= SHORT PROBLEM 1 =
From the text on athletes' good deeds, extract the passage starting at "He was first" and ending at "did it anyway.".
= SHORT PROBLEM 2 =
List every NBA player that the text on athletes' good deeds names as hosting summer basketball camps for kids.
= SHORT PROBLEM 3 =
Answer these questions using the text on athletes' good deeds:
(a) What three things did Matt Kemp give Jones?
(b) In what country is Stephen Curry hanging bed nets?
(c) What is the name of the anti-malaria program Curry is part of?

He was first introduced to the media after the Los Angeles Dodgers’ center fielder Matt Kemp gave him a signed ball, the jersey Kemp was wearing and a pair of shoes right off of Kemp’s feet. From that point on, the two became friends and when Jones died, Kemp took it hard.
At this moment, Golden State Warriors point guard Stephen Curry is in Tanzania, hanging bed nets in huts as part of the anti-malaria program Nothing But Nets. He was away from his wife for their second anniversary and one-year-old daughter to go to Africa and help out people living in unimaginable conditions.
No one forced either of these men to do what they did, but they did it anyway.
Many times athletes are highlighted in the media for getting into legal trouble, leaving a party with a car full of women or trashing hotel rooms. Too often the positive actions are ignored or brushed over.
For the athletes, it is okay because they’re not doing it for public attention. However, as a sports fan, it is nice to see good behavior highlighted instead of the bad always being plastered across various media outlets,
This summer, when they could be practicing their game and preparing for their own season, players like Chris Paul, Kevin Durant, Nick Young, Rajon Rondo and even younger players like Ray McCallum, Trey Burke and Andre Drummond will be hosting summer basketball camps for kids. These camps help kids to learn the fundamentals of basketball while having fun with the NBA players they idolize.
The only time people ever hear about these players doing this is when children are solicited to register for the camps. No one really pays attention to players who maintain clean records and invest more in philanthropy than partying. Why is that?
This is definitely something that needs to be changed. When younger viewers watch television and all they see are the athletes who get in trouble, what message does that send to them?

= PROVIDED DATA =
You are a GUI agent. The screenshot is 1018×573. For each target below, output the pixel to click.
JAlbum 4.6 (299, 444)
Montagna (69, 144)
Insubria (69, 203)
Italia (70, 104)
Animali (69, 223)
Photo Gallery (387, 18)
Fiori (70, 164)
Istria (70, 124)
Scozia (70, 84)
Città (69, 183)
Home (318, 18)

= EXERCISE SOLUTION 1 =
He was first introduced to the media after the Los Angeles Dodgers’ center fielder Matt Kemp gave him a signed ball, the jersey Kemp was wearing and a pair of shoes right off of Kemp’s feet. From that point on, the two became friends and when Jones died, Kemp took it hard.
At this moment, Golden State Warriors point guard Stephen Curry is in Tanzania, hanging bed nets in huts as part of the anti-malaria program Nothing But Nets. He was away from his wife for their second anniversary and one-year-old daughter to go to Africa and help out people living in unimaginable conditions.
No one forced either of these men to do what they did, but they did it anyway.

= EXERCISE SOLUTION 2 =
Chris Paul
Kevin Durant
Nick Young
Rajon Rondo
Ray McCallum
Trey Burke
Andre Drummond

= EXERCISE SOLUTION 3 =
(a) A signed ball, the jersey Kemp was wearing, and a pair of shoes right off of Kemp's feet.
(b) Tanzania.
(c) Nothing But Nets.